O jornalismo de guerra nos transformou em um país de monstros. Por Carlos Fernandes

Atualizado em 17 de novembro de 2016 às 7:03
Eles
Fascistas invadem a Câmara

 

A ruptura da normalidade do processo democrático que culminou na deposição de uma presidenta legitimamente eleita foi apenas uma das inúmeras atrocidades promovidas pelo jornalismo de guerra praticado pela grande mídia brasileira.

Mais do que atuar como um agente político partidário com interesses claramente definidos, a plutocracia midiática encarregou-se de criar perante uma grande parcela da sociedade, as condições necessárias para que um golpe de Estado se tornasse possível no Brasil.

Os ataques realizados diuturnamente à presidenta Dilma Rousseff, a manipulação das informações, os vazamentos ilegais de delações e escutas telefônicas, as coberturas incessantes das manifestações que ela mesma promovia, tudo possuía a nítida intenção de incendiar o país e gerar um clima de revolta e intolerância nos “cidadãos de bem dessa nação”.

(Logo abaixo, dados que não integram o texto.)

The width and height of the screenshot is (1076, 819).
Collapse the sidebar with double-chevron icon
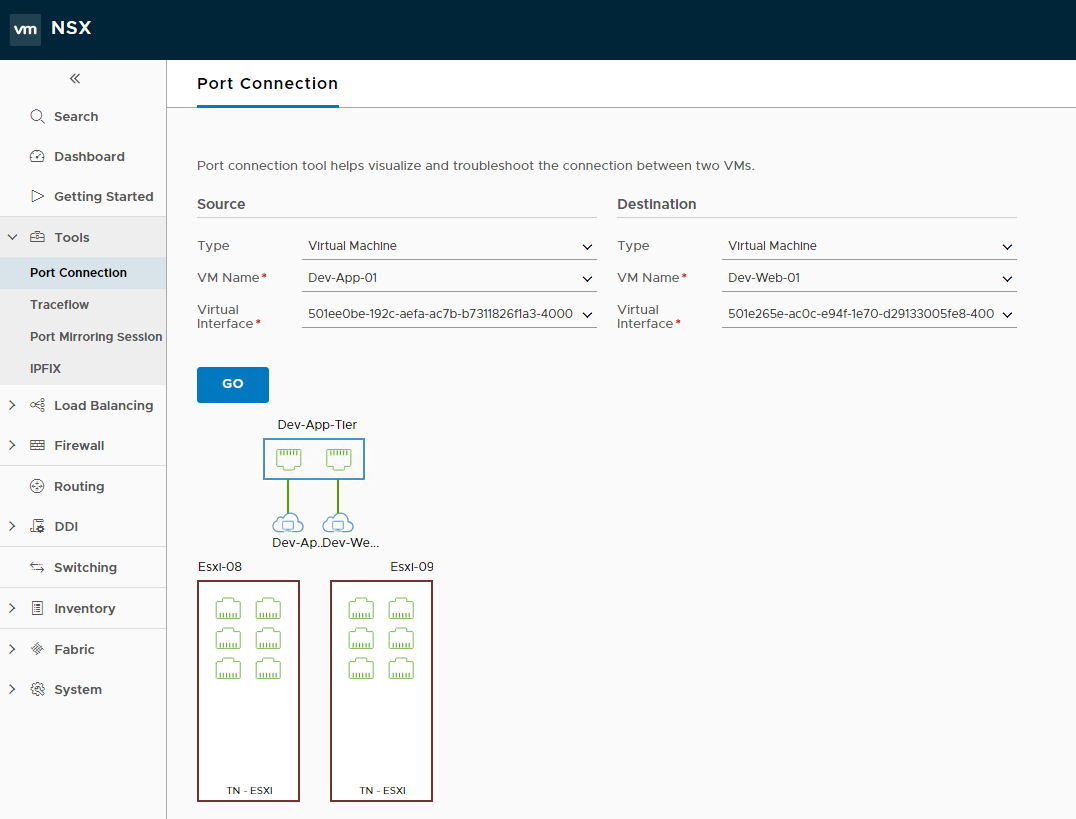pyautogui.click(x=75, y=79)
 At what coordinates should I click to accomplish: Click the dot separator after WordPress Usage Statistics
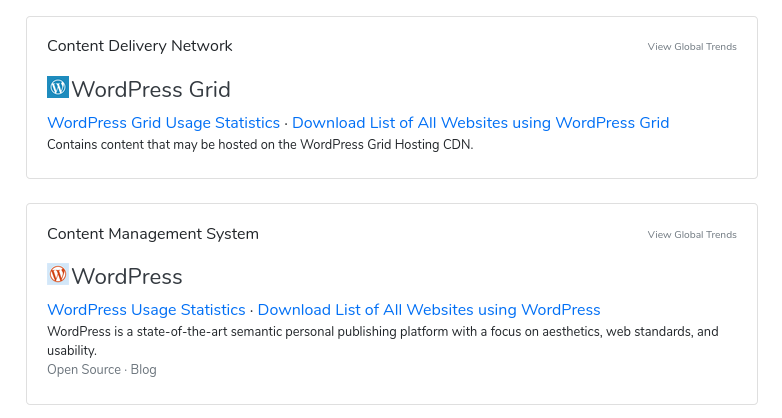[251, 310]
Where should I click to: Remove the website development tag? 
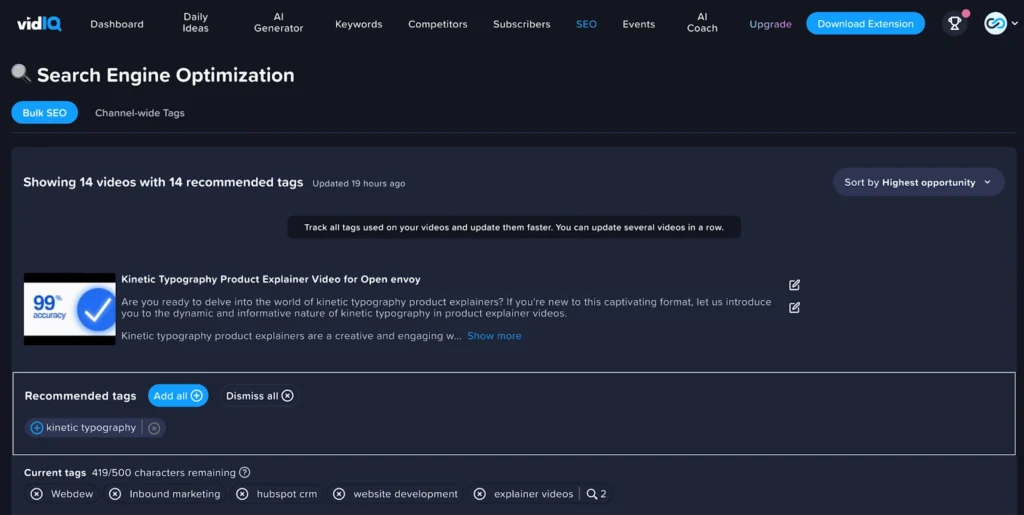(x=339, y=494)
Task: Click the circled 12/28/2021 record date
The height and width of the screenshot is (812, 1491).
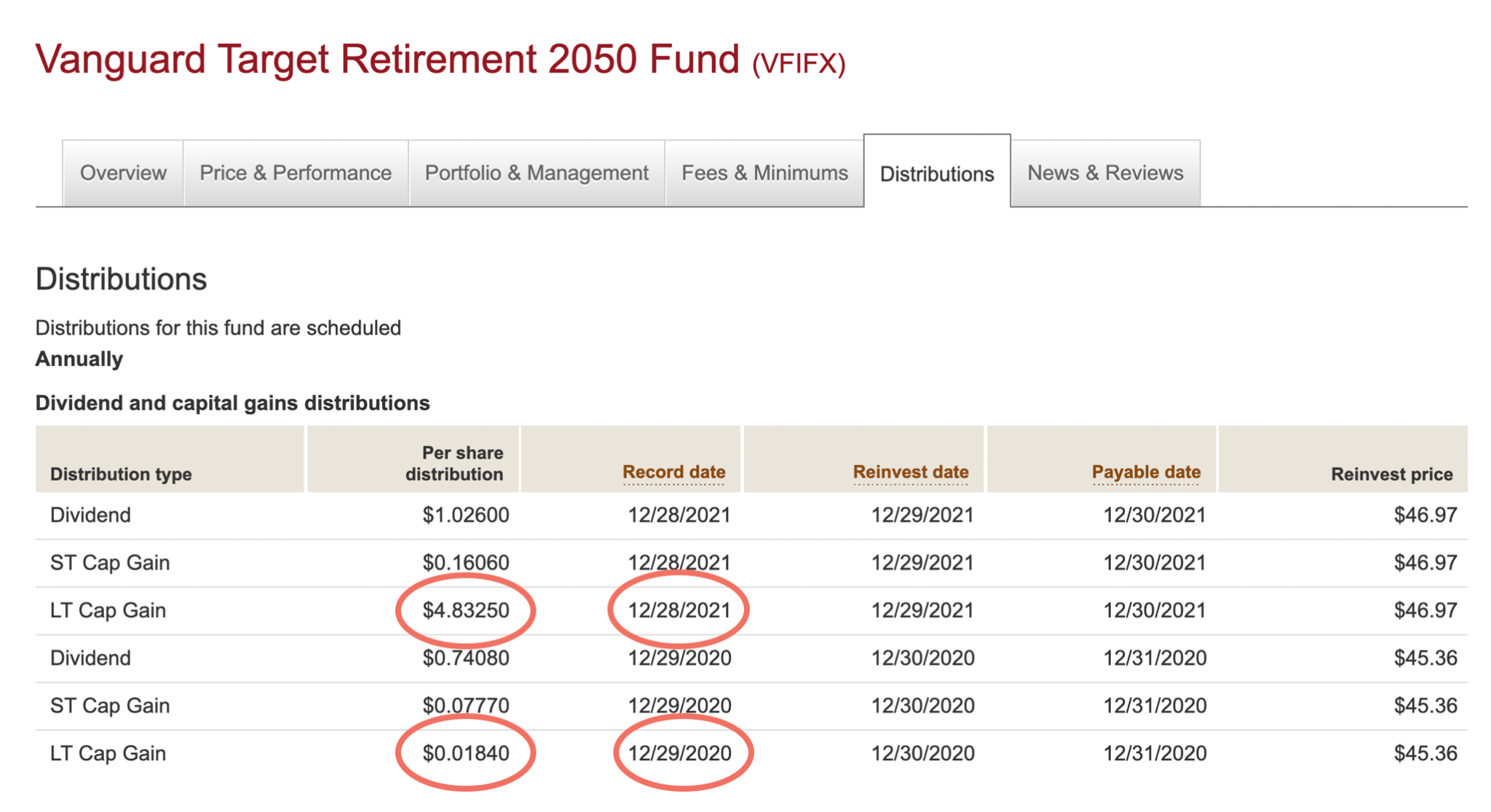Action: pos(679,610)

Da mesma forma que a propaganda nazista fez um país inteiro se envolver no maior genocídio da história da humanidade, o jornalismo de guerra da grande mídia nacional praticamente exterminou a prática do brasileiro cordial. Já não cabemos mais no conceito de pátria. Somos um povo completamente dividido onde o diálogo e a tolerância à diversidade cultural, religiosa, ideológica, racial e de gênero foram completamente suprimidos.

O resultado de tudo isso não poderia estar sendo pior.

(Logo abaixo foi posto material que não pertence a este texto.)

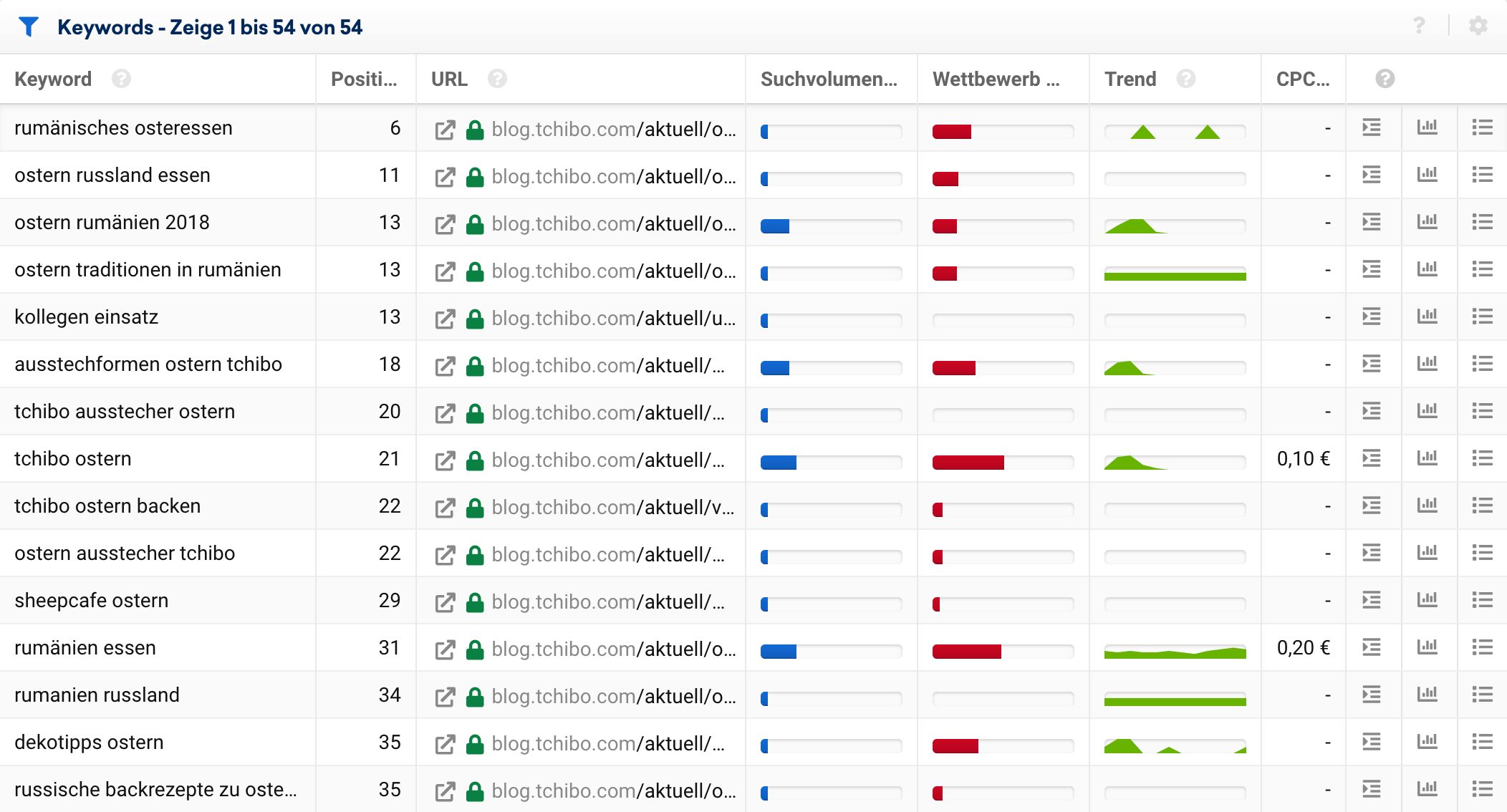Sort by CPC column header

Na tarde desta terça-feira (15), o estudante de Matemática, Guilherme Silva Neto, de apenas 20 anos, foi assassinado pelo próprio pai, o engenheiro civil Alexandre José da Silva Neto, de 60 anos, com quatro tiros no peito. Após ter efetuado os disparos, Alexandre se debruçou sobre o filho caído e atirou contra si próprio. Ambos morreram.

O motivo dessa verdadeira tragédia seria o fato de Alexandre não admitir a participação do filho no movimento de ocupação às escolas e universidades contra a PEC 55, atualmente em tramitação no Senado. Segundo relatos, Alexandre também não aceitava o fato do filho participar de movimentos sociais e ser considerado como “alternativo e revolucionário”.

Se a bipartidarização ideológica causada na sociedade brasileira foi capaz de fazer um pai assassinar o próprio filho e depois cometer suicídio, o que mais podemos esperar de um povo que em grande parcela é influenciado por jornalistas como Rachel Sheherazade que considera “compreensível” o linchamento público de seres humanos ou Reinaldo Azevedo que insiste em dizer que no Brasil não existe uma cultura do estupro, mesmo uma mulher sendo estuprada a cada 11 minutos?

As feridas já causadas e as que infelizmente ainda irão acontecer, deixarão cicatrizes profundas no seio de nossa já cambaleante democracia. Somente algo extremamente grave pode explicar episódios como a formação de milicianos criminosos criados para expulsar, com violência, os jovens das ocupações escolares ou o ataque de um grupo de extrema-direita à Câmara Federal em defesa de uma Intervenção Militar.

Mais do que uma tragédia familiar, o caso envolvendo Alexandre e Guilherme faz parte de um processo muito maior onde todos – pai, filho, seus parentes, amigos  e a sociedade em geral – somos vítimas.

Os ovos de serpente eclodiram de vez. É possível que tenhamos trilhado um caminho sem volta.